*ABOUT THIS TASK*
Retype all of the data that follows, line for line.

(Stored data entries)

——

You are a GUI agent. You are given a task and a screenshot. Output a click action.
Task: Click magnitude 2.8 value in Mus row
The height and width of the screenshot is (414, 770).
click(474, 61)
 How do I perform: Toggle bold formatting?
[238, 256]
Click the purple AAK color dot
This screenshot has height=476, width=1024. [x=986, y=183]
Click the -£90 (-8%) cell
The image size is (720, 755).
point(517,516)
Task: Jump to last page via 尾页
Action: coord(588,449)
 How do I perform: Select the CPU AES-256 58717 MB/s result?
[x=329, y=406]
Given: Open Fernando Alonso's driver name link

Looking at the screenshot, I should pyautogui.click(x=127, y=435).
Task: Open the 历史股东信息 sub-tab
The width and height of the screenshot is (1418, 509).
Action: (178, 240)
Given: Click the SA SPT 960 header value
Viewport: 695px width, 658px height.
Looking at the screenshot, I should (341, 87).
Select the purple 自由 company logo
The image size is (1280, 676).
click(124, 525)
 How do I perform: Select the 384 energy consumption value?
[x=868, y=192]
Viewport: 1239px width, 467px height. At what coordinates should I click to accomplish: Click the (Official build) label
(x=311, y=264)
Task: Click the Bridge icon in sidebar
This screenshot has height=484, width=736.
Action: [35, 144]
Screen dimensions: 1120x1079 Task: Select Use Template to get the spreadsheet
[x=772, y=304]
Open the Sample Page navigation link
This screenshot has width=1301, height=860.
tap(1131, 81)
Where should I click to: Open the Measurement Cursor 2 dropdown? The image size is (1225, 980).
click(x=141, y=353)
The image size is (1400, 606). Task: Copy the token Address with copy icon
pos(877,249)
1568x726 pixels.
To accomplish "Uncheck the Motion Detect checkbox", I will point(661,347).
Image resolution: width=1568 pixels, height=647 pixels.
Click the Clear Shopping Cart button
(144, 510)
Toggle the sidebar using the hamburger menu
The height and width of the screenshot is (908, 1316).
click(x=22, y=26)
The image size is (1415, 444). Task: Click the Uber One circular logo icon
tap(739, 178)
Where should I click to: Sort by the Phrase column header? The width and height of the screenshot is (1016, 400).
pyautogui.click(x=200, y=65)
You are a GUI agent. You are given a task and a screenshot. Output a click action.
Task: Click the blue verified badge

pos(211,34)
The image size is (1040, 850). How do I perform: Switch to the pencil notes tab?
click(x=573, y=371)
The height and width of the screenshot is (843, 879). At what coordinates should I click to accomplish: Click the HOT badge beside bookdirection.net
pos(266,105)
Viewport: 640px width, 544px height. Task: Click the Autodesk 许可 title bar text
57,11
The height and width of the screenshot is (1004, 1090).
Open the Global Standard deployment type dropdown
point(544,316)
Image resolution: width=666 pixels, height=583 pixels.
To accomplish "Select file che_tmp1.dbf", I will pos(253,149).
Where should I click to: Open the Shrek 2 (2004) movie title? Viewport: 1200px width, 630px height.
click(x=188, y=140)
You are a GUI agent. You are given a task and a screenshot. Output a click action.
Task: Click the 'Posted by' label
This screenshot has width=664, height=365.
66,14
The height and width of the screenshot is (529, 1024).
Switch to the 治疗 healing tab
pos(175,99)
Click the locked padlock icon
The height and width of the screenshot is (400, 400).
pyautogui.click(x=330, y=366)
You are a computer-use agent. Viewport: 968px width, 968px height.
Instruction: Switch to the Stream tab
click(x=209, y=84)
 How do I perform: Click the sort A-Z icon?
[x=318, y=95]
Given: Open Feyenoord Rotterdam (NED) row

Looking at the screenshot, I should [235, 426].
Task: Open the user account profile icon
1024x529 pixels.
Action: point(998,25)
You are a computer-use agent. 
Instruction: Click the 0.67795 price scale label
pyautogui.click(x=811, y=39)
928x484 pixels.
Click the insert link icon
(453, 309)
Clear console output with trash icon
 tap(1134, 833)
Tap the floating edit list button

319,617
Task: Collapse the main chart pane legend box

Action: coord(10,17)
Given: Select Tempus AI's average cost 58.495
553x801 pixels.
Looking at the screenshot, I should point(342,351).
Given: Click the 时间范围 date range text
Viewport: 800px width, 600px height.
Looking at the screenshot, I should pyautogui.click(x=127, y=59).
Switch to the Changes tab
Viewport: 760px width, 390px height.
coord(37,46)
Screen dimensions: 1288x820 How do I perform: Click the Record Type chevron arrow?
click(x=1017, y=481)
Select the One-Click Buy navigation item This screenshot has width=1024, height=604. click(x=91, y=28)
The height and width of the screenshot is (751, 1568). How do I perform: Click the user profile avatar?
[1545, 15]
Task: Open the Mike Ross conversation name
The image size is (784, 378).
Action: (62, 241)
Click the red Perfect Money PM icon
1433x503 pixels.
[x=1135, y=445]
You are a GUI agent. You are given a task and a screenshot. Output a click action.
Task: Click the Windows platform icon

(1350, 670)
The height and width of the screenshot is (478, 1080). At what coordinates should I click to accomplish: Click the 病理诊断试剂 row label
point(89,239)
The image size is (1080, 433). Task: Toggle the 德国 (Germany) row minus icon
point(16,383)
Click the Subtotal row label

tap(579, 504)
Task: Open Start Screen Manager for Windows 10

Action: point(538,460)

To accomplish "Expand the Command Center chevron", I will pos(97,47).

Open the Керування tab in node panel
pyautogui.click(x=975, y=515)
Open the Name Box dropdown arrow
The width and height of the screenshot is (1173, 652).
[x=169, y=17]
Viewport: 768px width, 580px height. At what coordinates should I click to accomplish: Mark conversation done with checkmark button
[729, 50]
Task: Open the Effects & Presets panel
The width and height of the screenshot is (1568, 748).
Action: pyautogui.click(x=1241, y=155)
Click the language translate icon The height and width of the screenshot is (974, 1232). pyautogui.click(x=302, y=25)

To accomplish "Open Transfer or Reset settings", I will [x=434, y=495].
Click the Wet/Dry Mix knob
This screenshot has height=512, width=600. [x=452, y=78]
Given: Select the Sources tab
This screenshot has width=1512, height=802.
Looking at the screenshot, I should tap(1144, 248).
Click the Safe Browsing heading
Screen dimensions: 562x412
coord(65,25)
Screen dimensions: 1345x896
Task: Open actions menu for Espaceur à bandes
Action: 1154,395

——

*ANSWER AREA*
You are a GUI agent. You are given a task and a screenshot. Output a click action.
Task: Click magnitude 2.8 value in Mus row
The height and width of the screenshot is (414, 770).
click(474, 61)
 How do I perform: Toggle bold formatting?
[238, 256]
Click the purple AAK color dot
This screenshot has height=476, width=1024. [x=986, y=183]
Click the -£90 (-8%) cell
The image size is (720, 755).
point(517,516)
Task: Jump to last page via 尾页
Action: coord(588,449)
 How do I perform: Select the CPU AES-256 58717 MB/s result?
[x=329, y=406]
Given: Open Fernando Alonso's driver name link

Looking at the screenshot, I should pyautogui.click(x=127, y=435).
Task: Open the 历史股东信息 sub-tab
The width and height of the screenshot is (1418, 509).
Action: (178, 240)
Given: Click the SA SPT 960 header value
Viewport: 695px width, 658px height.
Looking at the screenshot, I should (341, 87).
Select the purple 自由 company logo
The image size is (1280, 676).
click(124, 525)
 How do I perform: Select the 384 energy consumption value?
[x=868, y=192]
Viewport: 1239px width, 467px height. At what coordinates should I click to accomplish: Click the (Official build) label
(x=311, y=264)
Task: Click the Bridge icon in sidebar
This screenshot has height=484, width=736.
Action: [35, 144]
Screen dimensions: 1120x1079 Task: Select Use Template to get the spreadsheet
[x=772, y=304]
Open the Sample Page navigation link
This screenshot has width=1301, height=860.
tap(1131, 81)
Where should I click to: Open the Measurement Cursor 2 dropdown? The image size is (1225, 980).
click(x=141, y=353)
The image size is (1400, 606). Task: Copy the token Address with copy icon
pos(877,249)
1568x726 pixels.
To accomplish "Uncheck the Motion Detect checkbox", I will point(661,347).
Image resolution: width=1568 pixels, height=647 pixels.
Click the Clear Shopping Cart button
(144, 510)
Toggle the sidebar using the hamburger menu
The height and width of the screenshot is (908, 1316).
click(x=22, y=26)
The image size is (1415, 444). Task: Click the Uber One circular logo icon
tap(739, 178)
Where should I click to: Sort by the Phrase column header? The width and height of the screenshot is (1016, 400).
pyautogui.click(x=200, y=65)
You are a GUI agent. You are given a task and a screenshot. Output a click action.
Task: Click the blue verified badge

pos(211,34)
The image size is (1040, 850). How do I perform: Switch to the pencil notes tab?
click(x=573, y=371)
The height and width of the screenshot is (843, 879). At what coordinates should I click to accomplish: Click the HOT badge beside bookdirection.net
pos(266,105)
Viewport: 640px width, 544px height. Task: Click the Autodesk 许可 title bar text
57,11
The height and width of the screenshot is (1004, 1090).
Open the Global Standard deployment type dropdown
point(544,316)
Image resolution: width=666 pixels, height=583 pixels.
To accomplish "Select file che_tmp1.dbf", I will pos(253,149).
Where should I click to: Open the Shrek 2 (2004) movie title? Viewport: 1200px width, 630px height.
click(x=188, y=140)
You are a GUI agent. You are given a task and a screenshot. Output a click action.
Task: Click the 'Posted by' label
This screenshot has width=664, height=365.
66,14
The height and width of the screenshot is (529, 1024).
Switch to the 治疗 healing tab
pos(175,99)
Click the locked padlock icon
The height and width of the screenshot is (400, 400).
pyautogui.click(x=330, y=366)
You are a computer-use agent. Viewport: 968px width, 968px height.
Instruction: Switch to the Stream tab
click(x=209, y=84)
 How do I perform: Click the sort A-Z icon?
[x=318, y=95]
Given: Open Feyenoord Rotterdam (NED) row

Looking at the screenshot, I should [235, 426].
Task: Open the user account profile icon
1024x529 pixels.
Action: point(998,25)
You are a computer-use agent. 
Instruction: Click the 0.67795 price scale label
pyautogui.click(x=811, y=39)
928x484 pixels.
Click the insert link icon
(453, 309)
Clear console output with trash icon
 tap(1134, 833)
Tap the floating edit list button

319,617
Task: Collapse the main chart pane legend box

Action: coord(10,17)
Given: Select Tempus AI's average cost 58.495
553x801 pixels.
Looking at the screenshot, I should point(342,351).
Given: Click the 时间范围 date range text
Viewport: 800px width, 600px height.
Looking at the screenshot, I should pyautogui.click(x=127, y=59).
Switch to the Changes tab
Viewport: 760px width, 390px height.
coord(37,46)
Screen dimensions: 1288x820 How do I perform: Click the Record Type chevron arrow?
click(x=1017, y=481)
Select the One-Click Buy navigation item This screenshot has width=1024, height=604. click(x=91, y=28)
The height and width of the screenshot is (751, 1568). How do I perform: Click the user profile avatar?
[1545, 15]
Task: Open the Mike Ross conversation name
The image size is (784, 378).
Action: (62, 241)
Click the red Perfect Money PM icon
1433x503 pixels.
[x=1135, y=445]
You are a GUI agent. You are given a task and a screenshot. Output a click action.
Task: Click the Windows platform icon

(1350, 670)
The height and width of the screenshot is (478, 1080). At what coordinates should I click to accomplish: Click the 病理诊断试剂 row label
point(89,239)
The image size is (1080, 433). Task: Toggle the 德国 (Germany) row minus icon
point(16,383)
Click the Subtotal row label

tap(579, 504)
Task: Open Start Screen Manager for Windows 10

Action: point(538,460)

To accomplish "Expand the Command Center chevron", I will pos(97,47).

Open the Керування tab in node panel
pyautogui.click(x=975, y=515)
Open the Name Box dropdown arrow
The width and height of the screenshot is (1173, 652).
[x=169, y=17]
Viewport: 768px width, 580px height. At what coordinates should I click to accomplish: Mark conversation done with checkmark button
[729, 50]
Task: Open the Effects & Presets panel
The width and height of the screenshot is (1568, 748).
Action: pyautogui.click(x=1241, y=155)
Click the language translate icon The height and width of the screenshot is (974, 1232). pyautogui.click(x=302, y=25)

To accomplish "Open Transfer or Reset settings", I will [x=434, y=495].
Click the Wet/Dry Mix knob
This screenshot has height=512, width=600. [x=452, y=78]
Given: Select the Sources tab
This screenshot has width=1512, height=802.
Looking at the screenshot, I should tap(1144, 248).
Click the Safe Browsing heading
Screen dimensions: 562x412
coord(65,25)
Screen dimensions: 1345x896
Task: Open actions menu for Espaceur à bandes
Action: 1154,395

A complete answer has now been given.